Problems with ancient date-time values

04 Sep 2023

Sometimes you get questions that really lead you down rabbit holes:

Year Zero

My database uses 0000-12-31 as a timestamp and it crashes Google Big Query as it doesnt consider 0000 as a year. So to solve this customer asks if we can replace all 0000-12-31 values with 0001-01-01.

Why does the year 0000 crash Big Query?

Its a “bug” in big query: using Anno Domini calendaring instead of astronomical year numbering which you would think be more appropriate for scientific systems. Year 0000 doesn’t exist in AD, it goes 1BC, 1AD. In this case year 0000 should be converted to -0001 not 0001.

What does year 0000 even mean to a computer?

Computers interpret date-time as an instant in time represented by milliseconds relative to Epoch. This works with with remarkable consistency across implementations for dates after the adoption of UTC in 1972 but what about dates in the ancient past?

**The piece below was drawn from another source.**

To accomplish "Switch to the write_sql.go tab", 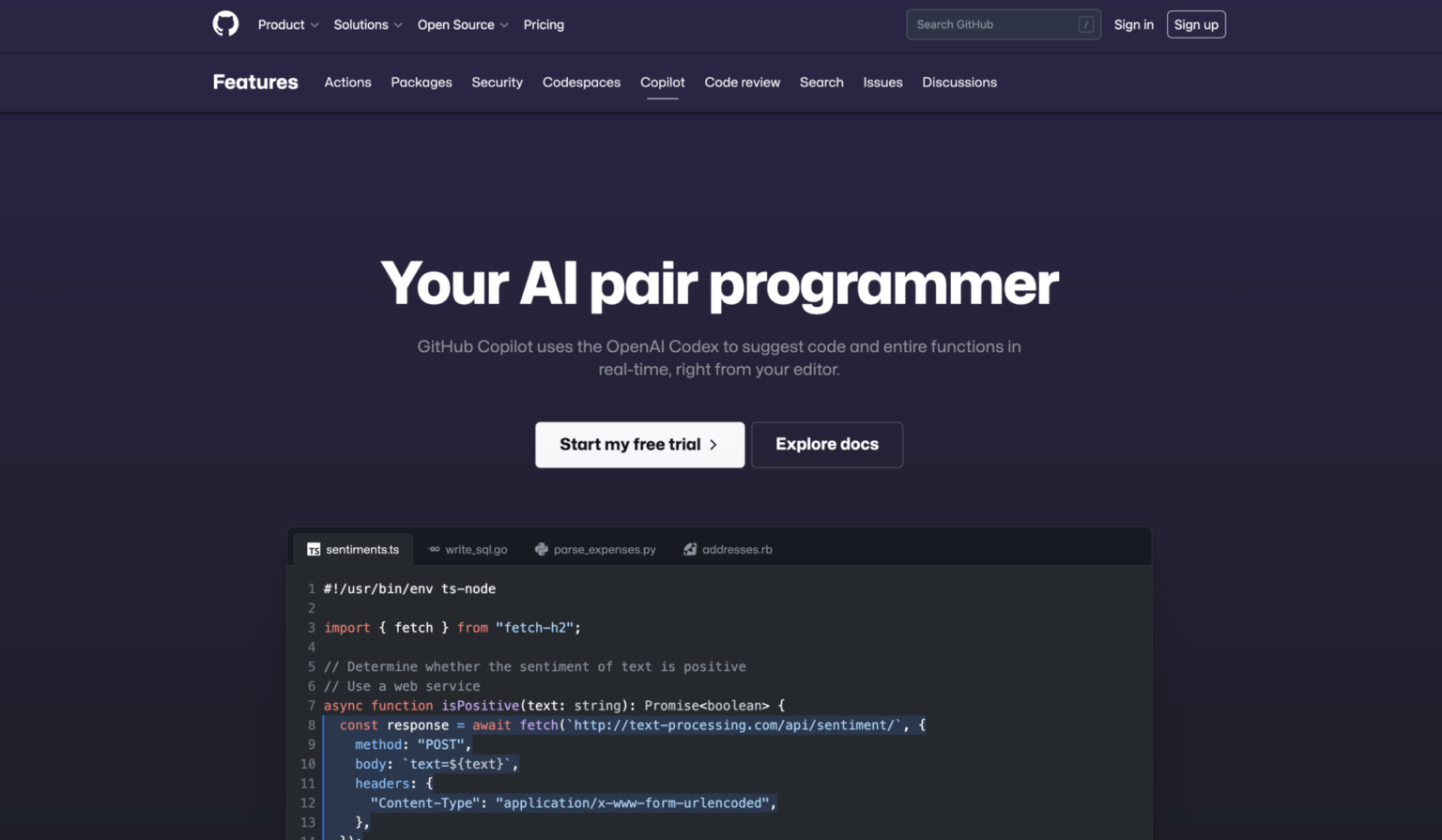I will (x=475, y=549).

Parsing 0000-01-01T00:00:00Z gives different results depending what programming language you are using:

$ java Main
-62135769600000
$ node date.js
-62135596800000
$ python date.py # smallest date allowed is "0001-01-02T00:00:00Z"
-62135546692000.0
$ bash date.bash
-62135596800000

Here are some of the important things happening around the this date:

The Roman Empire was at its peak, and Emperor Augustus was in power.
Herod the Great was king of Judea.
The construction of the Great Wall of China began during the reign of Emperor Cheng of the Han dynasty.
The Silk Road trade route was well-established, connecting China to the Mediterranean.
The Jewish temple in Jerusalem was still standing, but would be destroyed in the year 70 AD by the Romans.

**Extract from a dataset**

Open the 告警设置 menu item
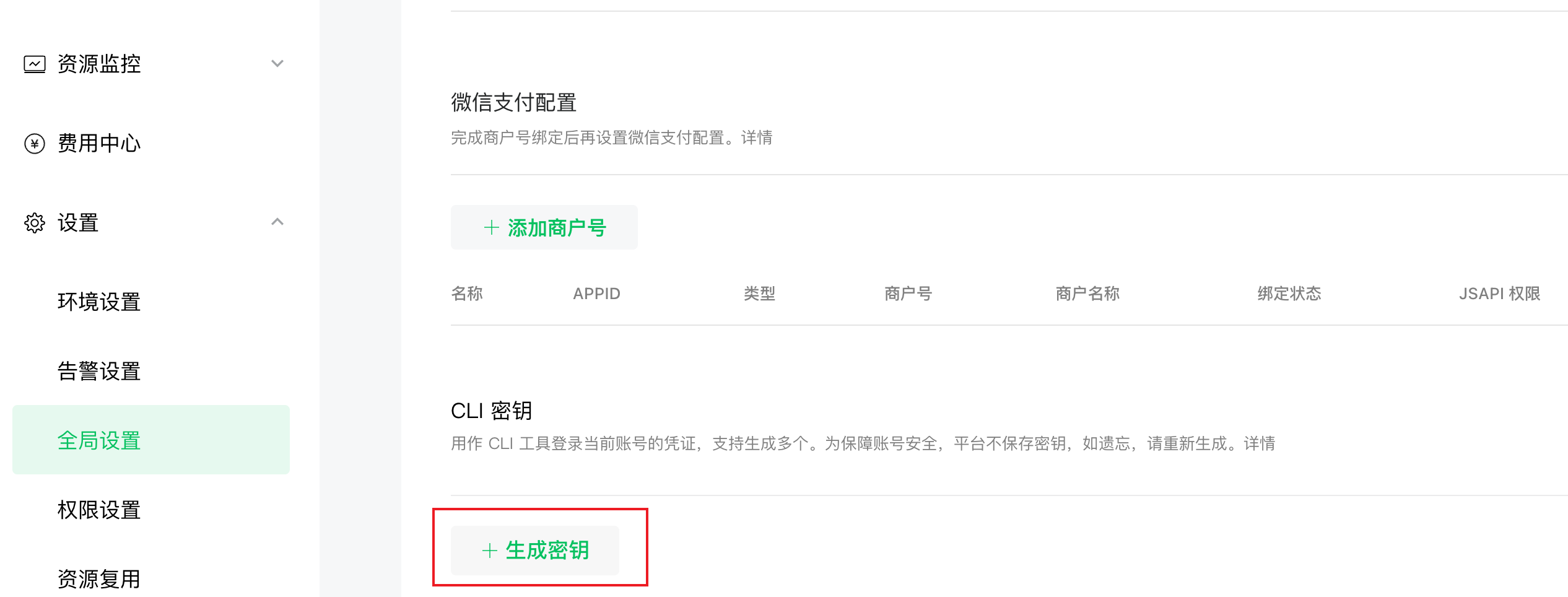Image resolution: width=1568 pixels, height=597 pixels. [99, 371]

So why are the answers different? Basically it could be anything but some prime suspects are:

Leap seconds
Leap years
Pope/Emperor decree
Timezones (or lack of)
Early dates are a great place to put “fiddle factors” since no one should be using them
The length of a day in milliseconds in 1 AD was different from 2023. The Earth’s rotation is gradually slowing down so the length of a day in milliseconds in 1 AD was approximately 86,400.002 seconds, whereas in 2023, it is approximately 86,400.0002 seconds

Most importantly:

GMT was adopted in 1884
UTC was adopted in 1972

…And probably many more issues

I hope its now clear why referencing a precise instant of time in Year Zero is very difficult!

Why would you even need a precise definition of time for an instant in Year Zero?

This is a very good question.

In the past, I’ve dealt with datasets going back to the 1800s that needed accurate timing and Oracle gave us zero issues, but what on earth could someone be doing that needed accurate timestamps going this far back?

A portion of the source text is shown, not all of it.